Preto & Branco

Ordem dos Advogados contra juiz das dívidas ocultas

A Ordem dos Advogados de Moçambique(OAM), através do seu Conselho Nacional, considera que o Tribunal Judicial que julga o “caso das dívidas ocultas”, presidido pelo Juiz  Efigénio Baptista, ao impedir o advogado Dr. Alexandre Chivale, tido como funcionário do Serviço de Informação e Segurança do Estado (SISE) e com ligações com empresas envolvidas na fraude em julgamento, de continuar a advogar neste julgamento age de forma ilegal e abusiva, usurpando competências que cabem, exclusivamente, à própria OAM

Em nota de repúdio tornada pública, contextualiza-se que o Conselho Nacional da Ordem dos Advogados de Moçambique (OAM) acompanhou, no dia 19 de Outubro de 2021, com profunda preocupação através dos mecanismos de publicidade, o despacho de deferimento do juiz do julgamento do processo nº18/2019, vulgo processo das Dívidas Ocultas, que corre os seus termos na 6ª Secção do Tribunal Judicial da Cidade de Maputo, sobre requerimento apresentado pela Digna Magistrada do Ministério Público para impedir o ilustre advogado Dr. Alexandre Argito Menato Chivale, titular da Carteira profissional n°597, de continuar a intervir no processo, com fundamento na al.d), n°3 do artigo 69 bem como na violação do dever de “probidade”, previsto no n°2 do artigo 72, ambos do EOAM.
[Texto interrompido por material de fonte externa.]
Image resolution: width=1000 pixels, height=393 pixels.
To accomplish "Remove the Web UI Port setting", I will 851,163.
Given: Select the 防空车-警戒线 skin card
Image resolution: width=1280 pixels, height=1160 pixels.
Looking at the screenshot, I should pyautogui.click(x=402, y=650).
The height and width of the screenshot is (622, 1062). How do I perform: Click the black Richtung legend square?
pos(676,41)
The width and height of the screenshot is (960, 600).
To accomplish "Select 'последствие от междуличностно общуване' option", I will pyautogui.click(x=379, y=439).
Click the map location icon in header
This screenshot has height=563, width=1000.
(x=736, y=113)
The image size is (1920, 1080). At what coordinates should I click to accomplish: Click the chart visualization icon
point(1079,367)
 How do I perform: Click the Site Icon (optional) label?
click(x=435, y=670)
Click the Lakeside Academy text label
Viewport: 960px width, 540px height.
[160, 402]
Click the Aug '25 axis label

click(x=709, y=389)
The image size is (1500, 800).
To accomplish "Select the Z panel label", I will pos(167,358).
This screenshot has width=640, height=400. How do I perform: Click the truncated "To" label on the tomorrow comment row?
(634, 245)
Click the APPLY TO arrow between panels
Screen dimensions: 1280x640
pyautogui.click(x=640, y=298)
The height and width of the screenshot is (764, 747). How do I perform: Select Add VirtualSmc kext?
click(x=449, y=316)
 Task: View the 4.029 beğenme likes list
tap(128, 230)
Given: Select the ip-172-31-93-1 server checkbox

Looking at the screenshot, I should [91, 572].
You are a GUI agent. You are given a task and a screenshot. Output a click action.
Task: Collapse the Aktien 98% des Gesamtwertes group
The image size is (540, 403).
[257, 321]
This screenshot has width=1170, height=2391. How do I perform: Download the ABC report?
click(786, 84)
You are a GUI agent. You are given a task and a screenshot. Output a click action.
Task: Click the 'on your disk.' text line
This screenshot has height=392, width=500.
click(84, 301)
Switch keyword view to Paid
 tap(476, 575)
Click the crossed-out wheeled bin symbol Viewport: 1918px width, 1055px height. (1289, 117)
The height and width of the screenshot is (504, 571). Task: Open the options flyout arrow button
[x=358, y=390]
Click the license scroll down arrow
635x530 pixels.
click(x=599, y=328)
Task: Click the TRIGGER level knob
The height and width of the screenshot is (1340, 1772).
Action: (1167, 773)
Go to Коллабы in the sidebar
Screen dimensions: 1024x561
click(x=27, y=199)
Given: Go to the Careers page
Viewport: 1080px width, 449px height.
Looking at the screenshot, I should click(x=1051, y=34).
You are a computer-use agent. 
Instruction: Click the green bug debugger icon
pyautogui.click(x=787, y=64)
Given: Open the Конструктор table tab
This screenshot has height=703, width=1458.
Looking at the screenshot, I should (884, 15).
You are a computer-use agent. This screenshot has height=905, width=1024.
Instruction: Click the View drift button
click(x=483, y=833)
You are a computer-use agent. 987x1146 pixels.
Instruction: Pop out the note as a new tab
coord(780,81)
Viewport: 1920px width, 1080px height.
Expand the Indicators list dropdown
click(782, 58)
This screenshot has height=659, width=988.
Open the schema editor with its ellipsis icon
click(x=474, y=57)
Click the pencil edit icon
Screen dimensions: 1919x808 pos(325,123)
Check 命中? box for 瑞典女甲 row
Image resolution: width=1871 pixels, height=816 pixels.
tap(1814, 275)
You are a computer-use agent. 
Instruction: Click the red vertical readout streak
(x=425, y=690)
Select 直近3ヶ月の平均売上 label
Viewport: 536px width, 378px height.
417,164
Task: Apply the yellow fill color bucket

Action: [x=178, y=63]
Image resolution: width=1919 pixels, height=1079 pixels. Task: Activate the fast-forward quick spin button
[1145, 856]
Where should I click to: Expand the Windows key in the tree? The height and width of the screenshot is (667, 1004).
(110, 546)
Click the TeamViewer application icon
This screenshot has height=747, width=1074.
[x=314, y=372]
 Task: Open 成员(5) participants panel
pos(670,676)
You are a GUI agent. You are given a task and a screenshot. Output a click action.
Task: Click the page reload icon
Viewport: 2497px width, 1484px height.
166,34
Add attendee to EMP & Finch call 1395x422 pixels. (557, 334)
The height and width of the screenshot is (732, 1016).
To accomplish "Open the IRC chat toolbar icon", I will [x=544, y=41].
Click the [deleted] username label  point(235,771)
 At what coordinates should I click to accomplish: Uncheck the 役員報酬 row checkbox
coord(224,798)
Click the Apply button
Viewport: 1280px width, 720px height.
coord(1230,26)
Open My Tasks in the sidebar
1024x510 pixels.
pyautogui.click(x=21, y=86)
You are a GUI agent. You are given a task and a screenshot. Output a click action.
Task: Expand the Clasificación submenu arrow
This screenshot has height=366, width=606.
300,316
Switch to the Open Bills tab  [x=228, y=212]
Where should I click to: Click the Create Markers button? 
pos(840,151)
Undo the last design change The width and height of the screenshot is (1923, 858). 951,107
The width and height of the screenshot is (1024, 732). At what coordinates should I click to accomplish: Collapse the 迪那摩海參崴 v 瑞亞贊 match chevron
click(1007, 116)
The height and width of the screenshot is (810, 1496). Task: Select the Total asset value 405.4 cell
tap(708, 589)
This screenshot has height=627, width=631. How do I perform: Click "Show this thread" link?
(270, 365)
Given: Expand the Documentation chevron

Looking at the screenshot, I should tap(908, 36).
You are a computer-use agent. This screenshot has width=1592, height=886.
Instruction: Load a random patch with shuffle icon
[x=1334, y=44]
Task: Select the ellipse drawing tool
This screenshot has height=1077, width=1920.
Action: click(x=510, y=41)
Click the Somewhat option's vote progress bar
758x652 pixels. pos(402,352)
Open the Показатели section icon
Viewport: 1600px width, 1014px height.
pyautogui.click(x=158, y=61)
Defende-se que “a OAM, através do Conselho Nacional, tem a competência exclusiva para a verificação das incompatibilidades e impedimentos dos seus membros, bem como, através do Conselho Jurisdicional, a reserva da jurisdição disciplinar exclusiva pela eventual violação do dever de probidade, e a declaração de impedimento do Ilustre colega Dr. Alexandre Chivale, pelo que nos termos em que foi feita, consubstancia um manifesto e grave precedente de usurpação das atribuições da OAM por um outro pilar de administração da justiça”, considera..

Nesta nota de repúdio, assinada pelo Bastonário da Ordem dos Advogados,

Duarte Casimiro, elenca-se que é entendimento do Conselho Nacional da OAM que, se aos tribunais é acometida competência para conhecer dos impedimentos processuais, à Ordem dos Advogados de Moçambique, enquanto entidade com poderes de auto-regulação da profissão, é reconhecida reserva de jurisdição para conhecimento dos impedimentos, incompatibilidades e infracções disciplinares dos seus membros previstos no seu Estatuto.

Ajunta-se ainda que a interpretação do regime de incompatibilidades e impedimentos previstas no Estatuto da Ordem dos Advogados de Moçambique não permite, em abstracto, uma generalização do impedimento a qualquer Advogado que esteja vinculado à uma instituição pública de patrocinar contra o Estado.

A finalizar ressalva-se que a OAM está atenta aos cada vez mais frequentes e evidentes sinais retrocessos nas conquistas alcançadas ao longo dos 26 anos da sua existência na luta pela dignidade do Advogado e a efectiva liberdade de exercício da advocacia e não poupará esforços para reprimir quaisquer tentativas de subalternização e desrespeito da profissão de Advogado e reitera-se a solidariedade colectiva com o advogado Alexandre Chivale. “Reafirmamos o nosso comprometimento com a defesa do Estado de Direito Democrático, a realização da Justiça, a defesa das prerrogativas dos nossos membros, e exigindo do poder judicial um tratamento adequado à dignidade e nobreza da advocacia”.